Available data:
+ + +

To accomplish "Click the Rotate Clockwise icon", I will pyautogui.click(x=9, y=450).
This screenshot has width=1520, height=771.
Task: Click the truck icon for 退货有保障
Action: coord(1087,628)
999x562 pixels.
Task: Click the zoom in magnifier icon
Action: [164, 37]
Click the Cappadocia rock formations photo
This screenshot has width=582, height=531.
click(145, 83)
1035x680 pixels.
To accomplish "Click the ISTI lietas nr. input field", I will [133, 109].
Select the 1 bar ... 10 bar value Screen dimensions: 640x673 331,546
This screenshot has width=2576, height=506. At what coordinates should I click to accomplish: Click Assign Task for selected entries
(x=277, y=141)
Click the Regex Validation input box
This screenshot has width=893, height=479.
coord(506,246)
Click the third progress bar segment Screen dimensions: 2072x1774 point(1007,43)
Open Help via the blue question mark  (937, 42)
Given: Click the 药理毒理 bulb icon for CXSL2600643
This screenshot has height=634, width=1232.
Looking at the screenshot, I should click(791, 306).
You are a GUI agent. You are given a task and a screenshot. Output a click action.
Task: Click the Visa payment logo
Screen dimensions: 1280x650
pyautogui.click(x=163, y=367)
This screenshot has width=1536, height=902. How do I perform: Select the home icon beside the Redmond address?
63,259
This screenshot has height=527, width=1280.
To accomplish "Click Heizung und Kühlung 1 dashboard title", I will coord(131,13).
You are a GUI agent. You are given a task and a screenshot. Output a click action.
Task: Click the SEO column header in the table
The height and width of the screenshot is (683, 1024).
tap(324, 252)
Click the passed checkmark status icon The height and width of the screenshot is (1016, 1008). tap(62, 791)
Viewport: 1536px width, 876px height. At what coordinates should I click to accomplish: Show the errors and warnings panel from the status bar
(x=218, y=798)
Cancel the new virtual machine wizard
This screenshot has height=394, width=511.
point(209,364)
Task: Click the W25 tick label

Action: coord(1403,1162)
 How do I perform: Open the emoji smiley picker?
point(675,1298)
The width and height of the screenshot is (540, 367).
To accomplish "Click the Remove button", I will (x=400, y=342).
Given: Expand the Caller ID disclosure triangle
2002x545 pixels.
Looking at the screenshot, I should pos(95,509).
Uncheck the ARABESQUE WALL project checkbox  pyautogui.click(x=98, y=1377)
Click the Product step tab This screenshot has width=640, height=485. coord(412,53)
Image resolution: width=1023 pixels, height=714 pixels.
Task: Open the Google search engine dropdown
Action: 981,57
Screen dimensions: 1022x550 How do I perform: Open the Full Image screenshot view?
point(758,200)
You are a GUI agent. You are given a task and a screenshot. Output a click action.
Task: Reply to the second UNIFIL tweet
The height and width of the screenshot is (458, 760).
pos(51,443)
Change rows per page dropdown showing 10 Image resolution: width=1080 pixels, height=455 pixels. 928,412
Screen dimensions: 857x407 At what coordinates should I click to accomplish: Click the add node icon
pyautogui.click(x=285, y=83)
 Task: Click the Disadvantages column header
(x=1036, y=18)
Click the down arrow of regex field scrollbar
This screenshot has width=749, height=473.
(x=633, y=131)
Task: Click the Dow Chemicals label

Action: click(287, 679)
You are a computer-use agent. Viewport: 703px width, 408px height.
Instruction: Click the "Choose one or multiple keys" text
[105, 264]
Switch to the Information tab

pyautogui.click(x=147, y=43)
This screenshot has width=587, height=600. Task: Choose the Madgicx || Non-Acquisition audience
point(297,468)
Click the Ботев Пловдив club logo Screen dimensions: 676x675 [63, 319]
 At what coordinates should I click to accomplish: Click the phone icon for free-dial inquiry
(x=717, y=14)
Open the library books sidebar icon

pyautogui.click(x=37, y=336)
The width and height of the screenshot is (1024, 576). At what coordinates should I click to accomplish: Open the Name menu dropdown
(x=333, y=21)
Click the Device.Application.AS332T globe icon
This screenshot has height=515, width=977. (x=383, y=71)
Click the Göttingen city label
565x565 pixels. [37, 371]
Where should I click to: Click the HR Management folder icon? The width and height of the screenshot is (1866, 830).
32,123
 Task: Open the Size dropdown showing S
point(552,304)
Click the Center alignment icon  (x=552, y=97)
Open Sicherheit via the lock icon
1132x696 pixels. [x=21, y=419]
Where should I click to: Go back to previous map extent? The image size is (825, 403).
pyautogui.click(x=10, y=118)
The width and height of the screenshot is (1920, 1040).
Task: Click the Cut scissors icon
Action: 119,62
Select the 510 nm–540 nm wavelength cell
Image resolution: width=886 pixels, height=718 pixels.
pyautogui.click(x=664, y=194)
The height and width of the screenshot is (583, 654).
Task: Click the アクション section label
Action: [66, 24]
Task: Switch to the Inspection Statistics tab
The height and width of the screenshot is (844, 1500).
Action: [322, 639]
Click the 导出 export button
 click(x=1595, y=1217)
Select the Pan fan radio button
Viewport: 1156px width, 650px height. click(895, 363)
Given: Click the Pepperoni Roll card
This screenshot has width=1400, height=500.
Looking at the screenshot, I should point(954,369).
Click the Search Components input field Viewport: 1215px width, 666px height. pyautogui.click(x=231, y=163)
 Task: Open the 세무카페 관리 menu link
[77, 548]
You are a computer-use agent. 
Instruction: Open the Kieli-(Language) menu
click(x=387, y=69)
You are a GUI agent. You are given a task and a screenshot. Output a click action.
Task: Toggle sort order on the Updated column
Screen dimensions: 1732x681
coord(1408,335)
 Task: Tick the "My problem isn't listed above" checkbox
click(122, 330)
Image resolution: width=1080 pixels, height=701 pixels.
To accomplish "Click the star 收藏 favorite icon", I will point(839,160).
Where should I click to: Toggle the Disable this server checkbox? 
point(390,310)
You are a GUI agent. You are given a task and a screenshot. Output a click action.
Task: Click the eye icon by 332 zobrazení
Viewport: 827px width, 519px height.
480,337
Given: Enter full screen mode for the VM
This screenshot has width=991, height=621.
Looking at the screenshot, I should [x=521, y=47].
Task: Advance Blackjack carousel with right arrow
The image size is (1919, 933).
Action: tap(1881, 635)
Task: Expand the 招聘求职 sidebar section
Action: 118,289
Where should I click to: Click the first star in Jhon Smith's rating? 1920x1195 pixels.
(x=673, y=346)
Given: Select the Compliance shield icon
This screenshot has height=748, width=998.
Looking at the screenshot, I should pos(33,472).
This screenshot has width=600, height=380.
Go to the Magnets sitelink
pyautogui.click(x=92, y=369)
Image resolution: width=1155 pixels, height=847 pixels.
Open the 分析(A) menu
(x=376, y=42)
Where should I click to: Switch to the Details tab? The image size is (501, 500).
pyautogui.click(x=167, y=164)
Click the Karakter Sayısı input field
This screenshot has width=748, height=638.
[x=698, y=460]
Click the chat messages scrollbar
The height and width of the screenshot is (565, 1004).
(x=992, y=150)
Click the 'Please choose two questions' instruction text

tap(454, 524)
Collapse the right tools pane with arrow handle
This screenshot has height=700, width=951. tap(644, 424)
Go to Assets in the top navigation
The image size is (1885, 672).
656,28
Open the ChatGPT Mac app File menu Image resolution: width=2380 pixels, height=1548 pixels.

+ + +

Task item: In the records above, which lines hold the string "logo"? Copy each one.

Reply to the task:
Task: Click the Visa payment logo
Click the Ботев Пловдив club logo Screen dimensions: 676x675 [63, 319]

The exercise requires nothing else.